What did you do after law school? My last semester of law school I took an Elder Law course, which was taught by an adjunct professor who had her own law practice and was a JRCLS member. After I took the bar I discovered that the same professor had an open law clerk position, and I was a law clerk at her practice until I got my bar results, and was then hired by her as an attorney.
What are you doing professionally now?
That same professor, turned employer, decided to retire and offered to sell her elder law practice to myself and another associate attorney in the office, which we bought in October 2011. My partner and I both manage the business, but I have a part-time schedule, which I struggle constantly to keep part-time.
What is your favorite part of your current position? Although I love the area of law I practice in, and the co-workers and clients I work with, I have to say my favorite part of my current position is that I control my schedule and workload. I can put my family’s needs first and still fulfill my professional roles in my own way and time.
Tell us about your family? My husband, whom I married during law school, is a tax accountant, so I am currently a tax widow. I have 3 boys, ages 5, 3, and 9 months, who create chaos, which is mostly happy, and always exhausting. My oldest will start kindergarten next year and I am dreading the addition of a new variable to my scheduling.
What is your best advice for juggling work and family?
In juggling work and family, I have had to learn to recognize and accept my limits.

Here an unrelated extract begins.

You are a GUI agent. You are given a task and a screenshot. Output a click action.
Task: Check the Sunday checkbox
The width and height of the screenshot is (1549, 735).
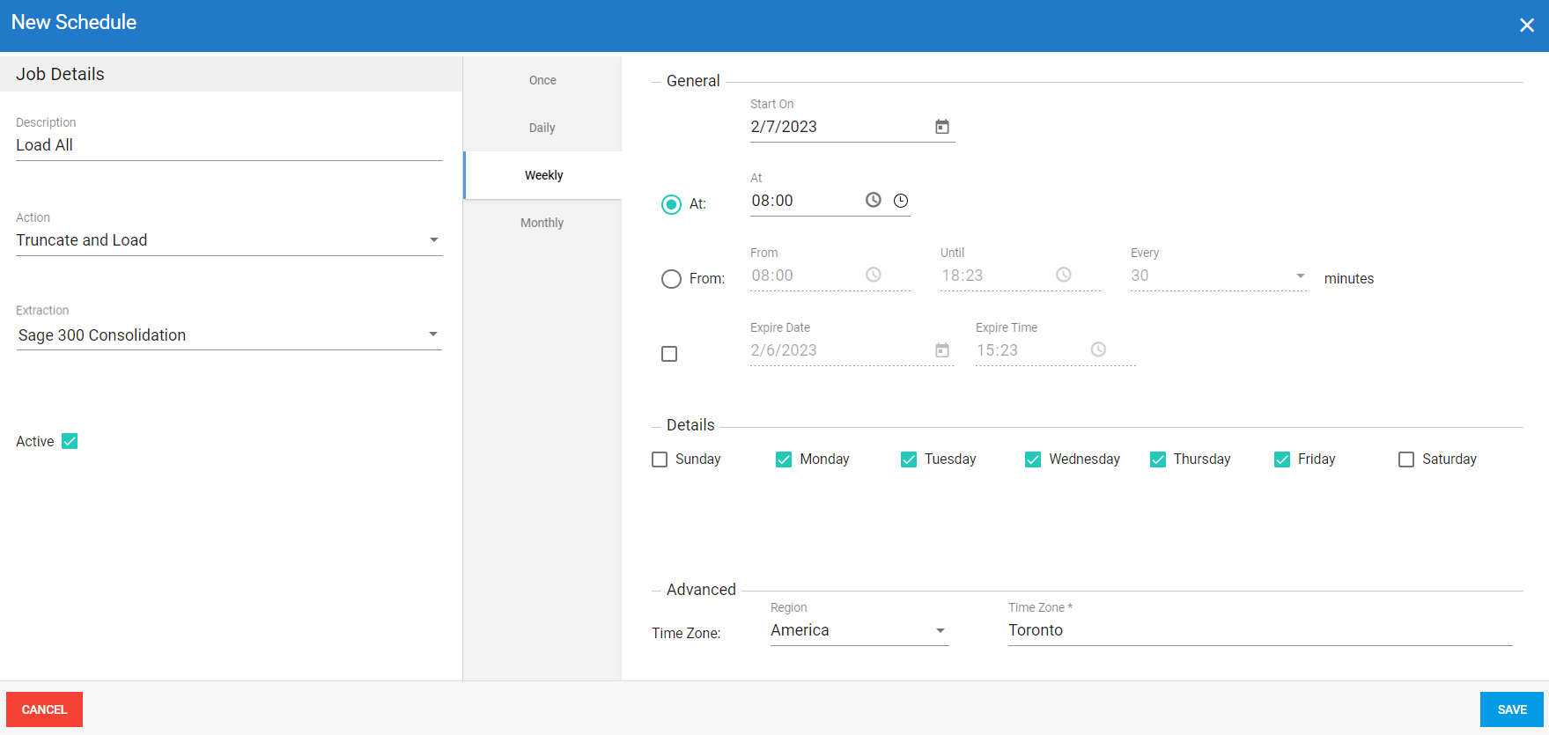click(660, 459)
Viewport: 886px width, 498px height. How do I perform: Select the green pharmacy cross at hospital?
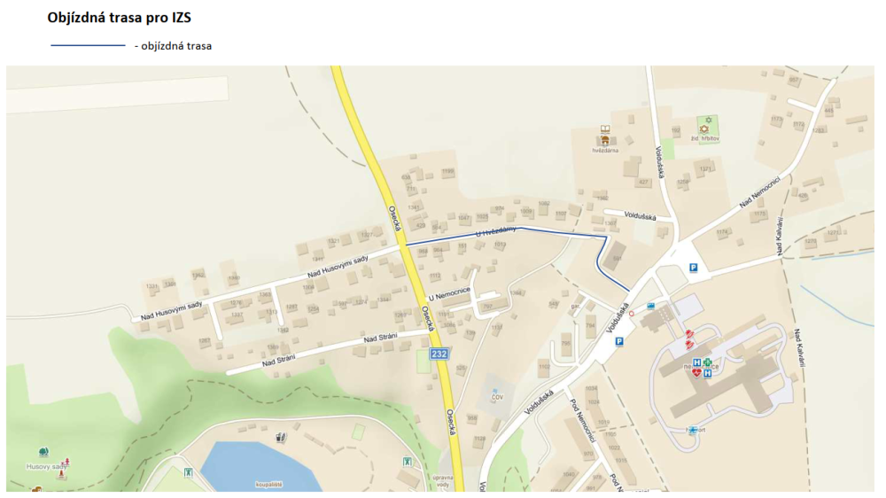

I had to be realistic about trying to work from home as my children got older – I was doing everything poorly and everyone was unhappy (“How did that five minute e-mail just take an hour?!”). It was more efficient and less stressful to be gone just a little more each week to recapture quality family time at home; to accept that I was always going to be too tired to do more work after my children went to bed.
I don’t like change and lack of consistency, but acknowledging that a schedule or plan of attack is just not working and trying something new is not defeat – it is progress. One thing I regret not putting more effort into was developing a good network of friends and neighbors that I could establish reciprocal arrangements to help minimize the scheduling conflicts (pick up and drop off at preschool, exchanging babysitting for that hour meeting or doctor’s appointments, etc.). I used to think of it as another burden, when it is really something I need to invest in.